- Try it -
Starting at the line that contains "Task: Open the Start date calendar picker" and stopping at the line that contains "Instruction: Enlarge the meeting room photo", transcribe every line of the material below exactly; pictures stay out.

--- Record excerpts Enclosed Below ---

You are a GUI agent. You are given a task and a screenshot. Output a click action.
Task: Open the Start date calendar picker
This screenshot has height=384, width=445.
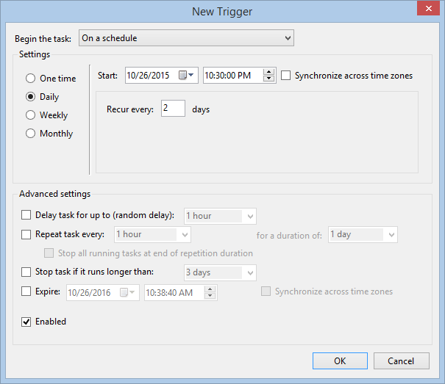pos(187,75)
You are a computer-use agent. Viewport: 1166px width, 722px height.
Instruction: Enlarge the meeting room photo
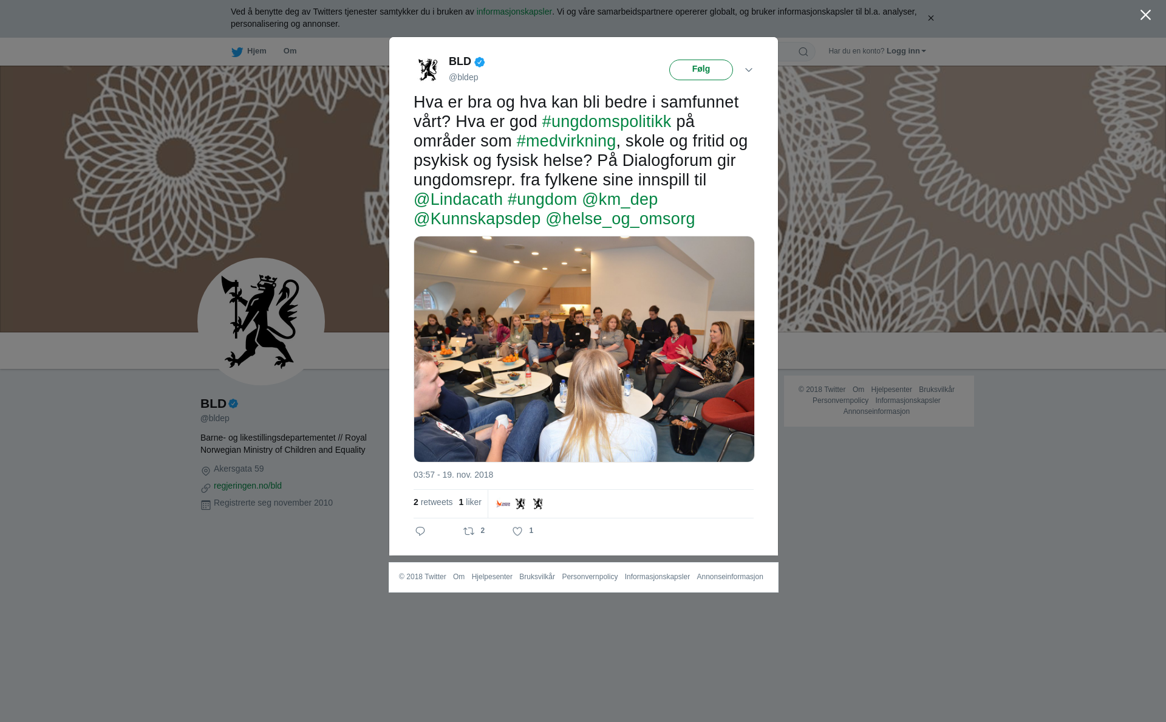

--- End of Enclosed Record excerpts ---
--- Record excerpts Enclosed Below ---

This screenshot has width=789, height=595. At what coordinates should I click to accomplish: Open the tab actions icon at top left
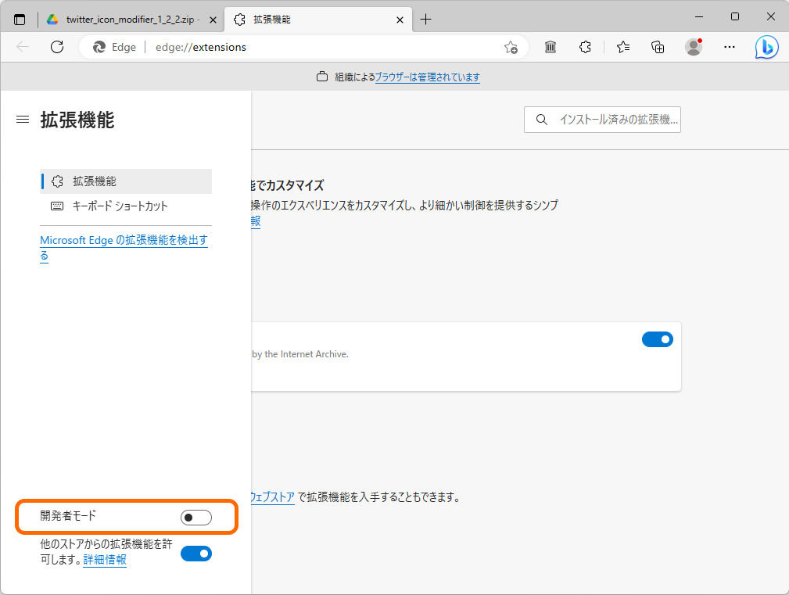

--- End of Enclosed Record excerpts ---
--- Record excerpts Enclosed Below ---

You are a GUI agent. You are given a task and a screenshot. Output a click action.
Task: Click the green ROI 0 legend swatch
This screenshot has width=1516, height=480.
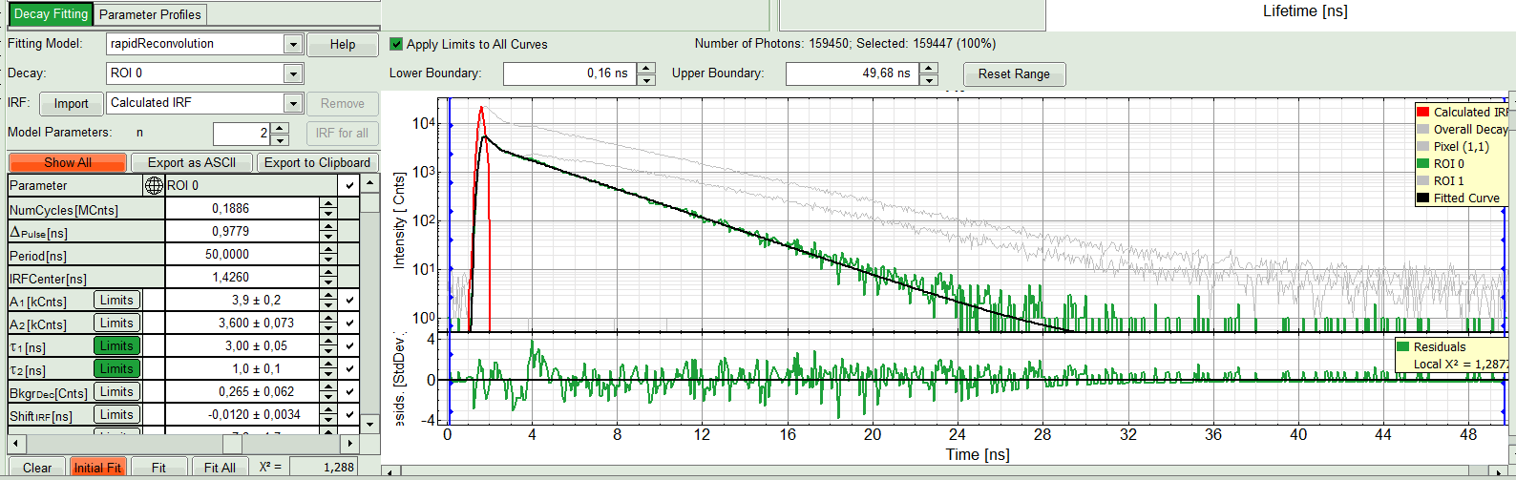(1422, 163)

--- End of Enclosed Record excerpts ---

- Result for this exercise -
Task: Open the Start date calendar picker
This screenshot has height=384, width=445.
pos(187,75)
You are a computer-use agent. Viewport: 1166px width, 722px height.
Instruction: Enlarge the meeting room photo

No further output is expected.